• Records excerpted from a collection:
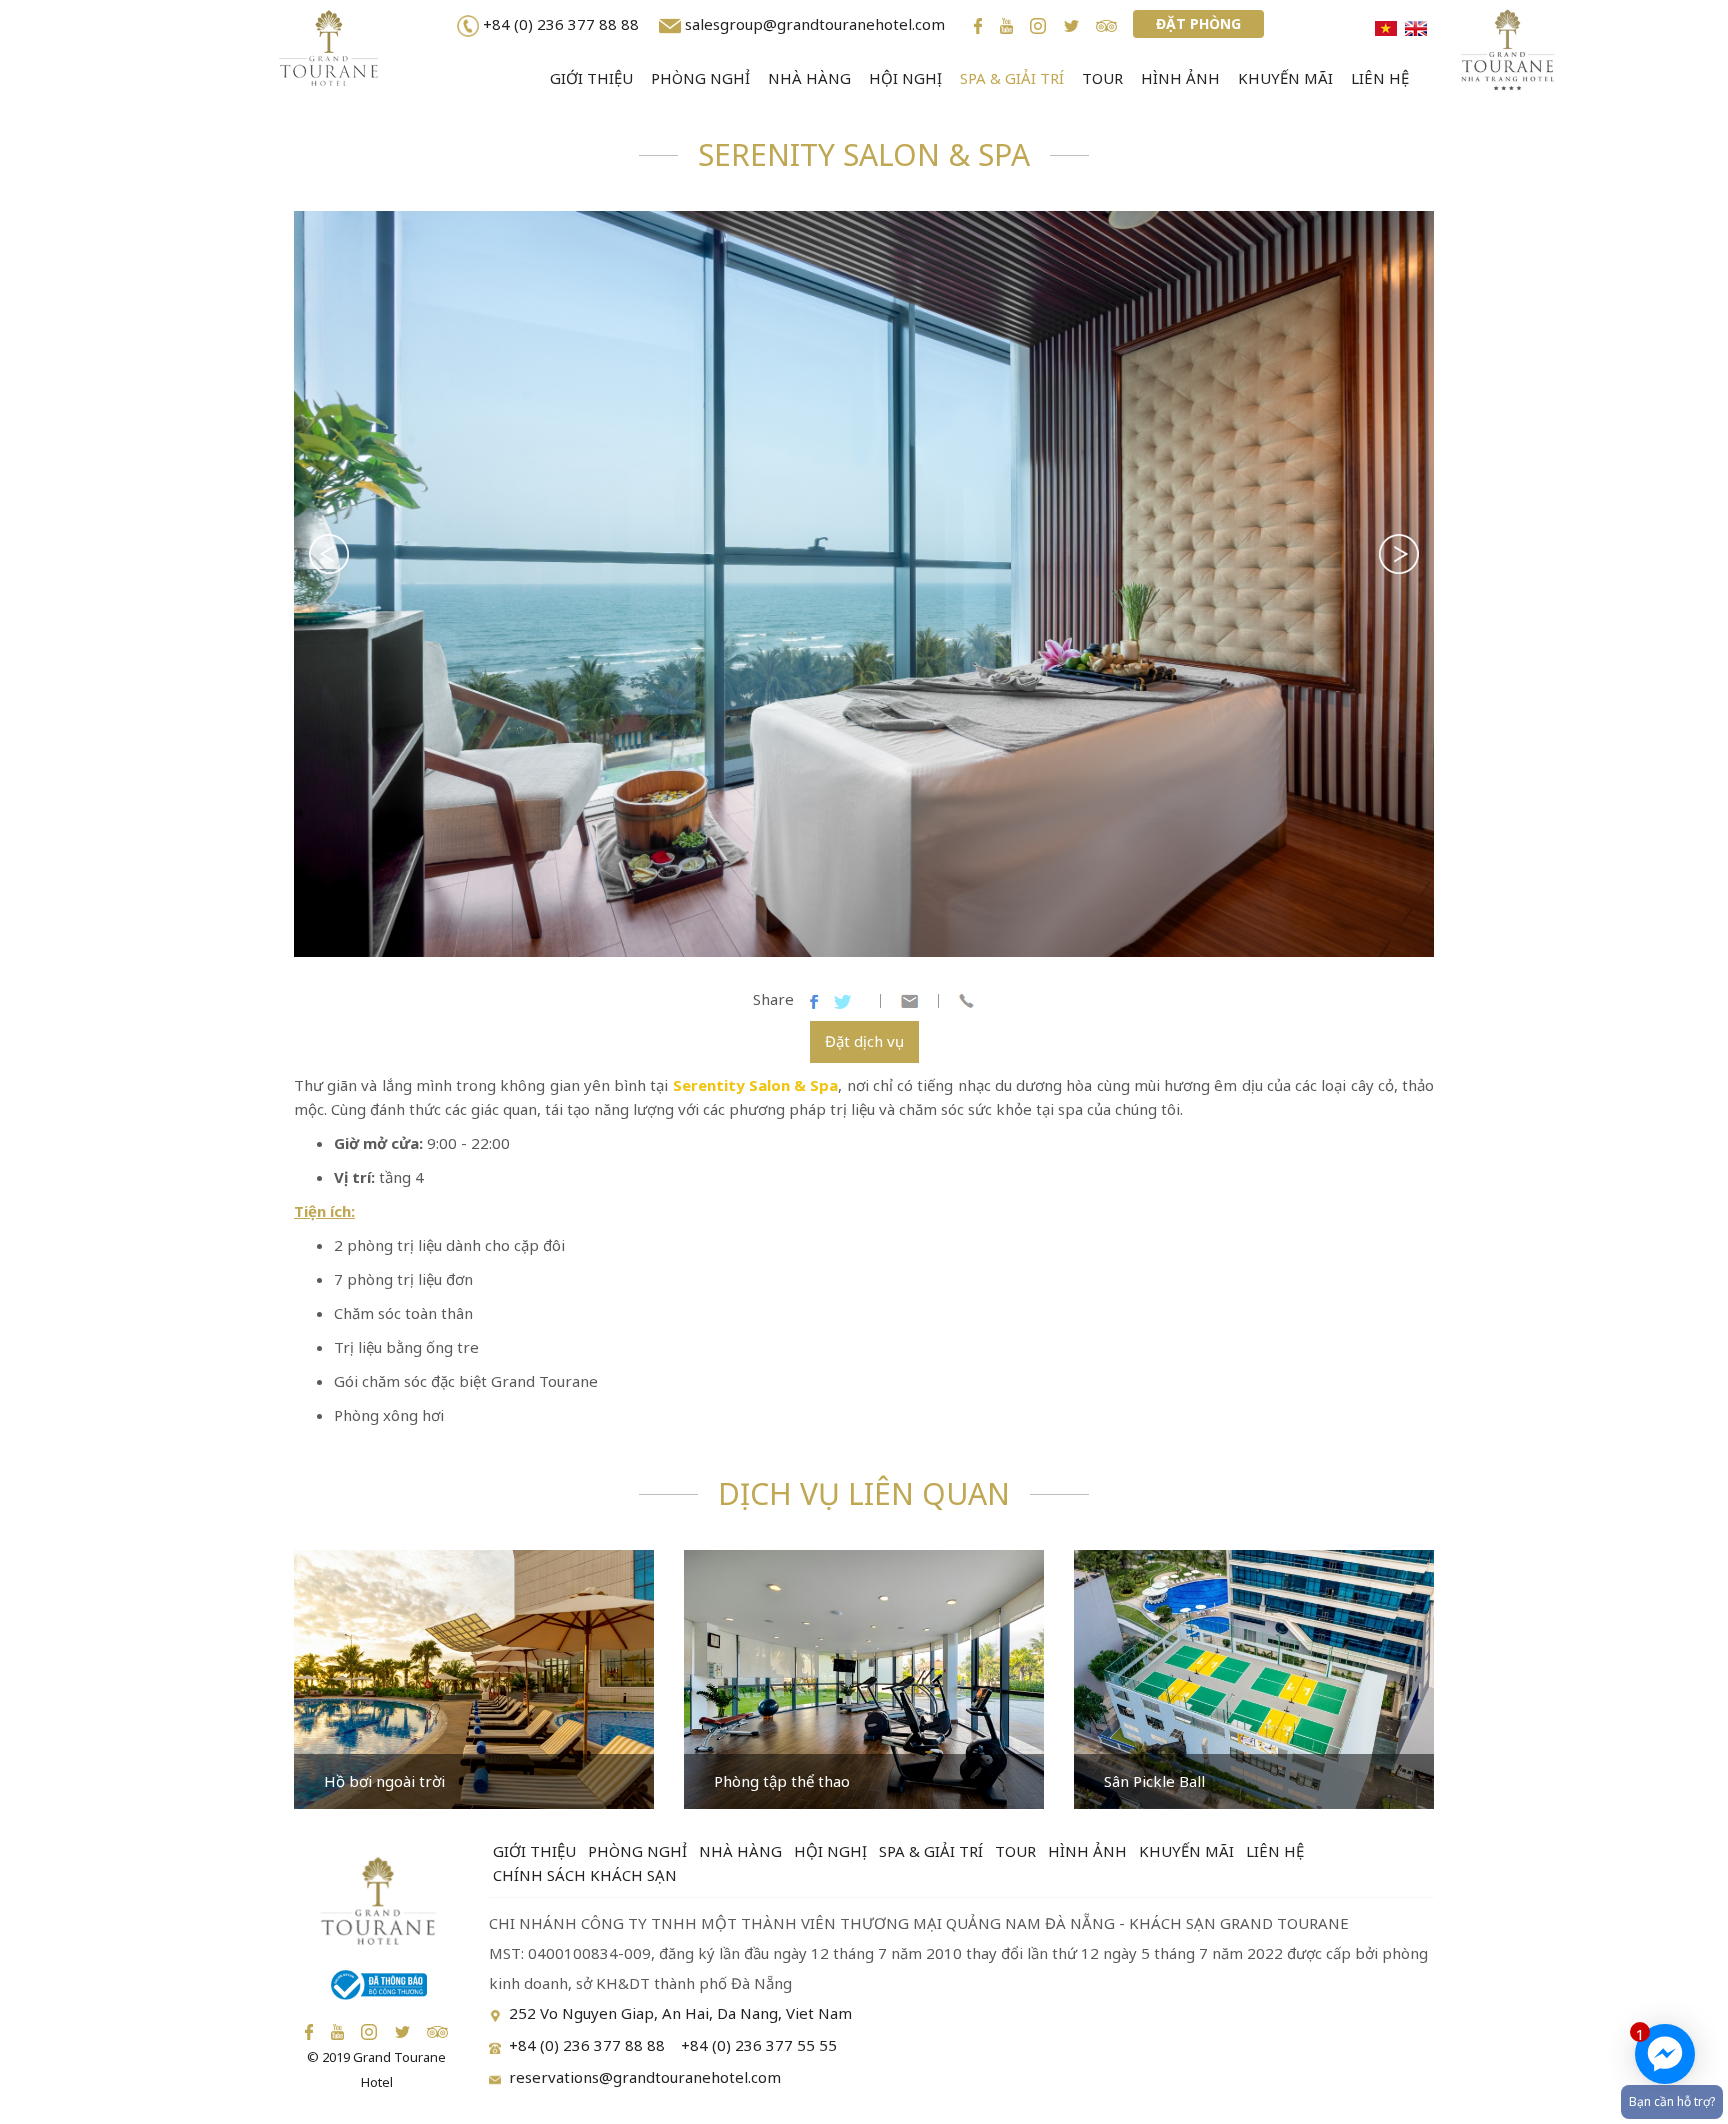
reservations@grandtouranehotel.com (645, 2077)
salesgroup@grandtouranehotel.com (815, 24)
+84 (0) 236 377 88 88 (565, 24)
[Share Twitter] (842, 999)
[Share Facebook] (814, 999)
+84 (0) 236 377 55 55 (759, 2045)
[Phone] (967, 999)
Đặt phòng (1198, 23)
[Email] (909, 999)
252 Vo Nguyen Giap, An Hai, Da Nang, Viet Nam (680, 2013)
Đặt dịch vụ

• Description of the task:
Leave out the pictures and repeat the remaining data exactly.

• Answer section:
reservations@grandtouranehotel.com (645, 2077)
salesgroup@grandtouranehotel.com (815, 24)
+84 (0) 236 377 88 88 (565, 24)
[Share Twitter] (842, 999)
[Share Facebook] (814, 999)
+84 (0) 236 377 55 55 (759, 2045)
[Phone] (967, 999)
Đặt phòng (1198, 23)
[Email] (909, 999)
252 Vo Nguyen Giap, An Hai, Da Nang, Viet Nam (680, 2013)
Đặt dịch vụ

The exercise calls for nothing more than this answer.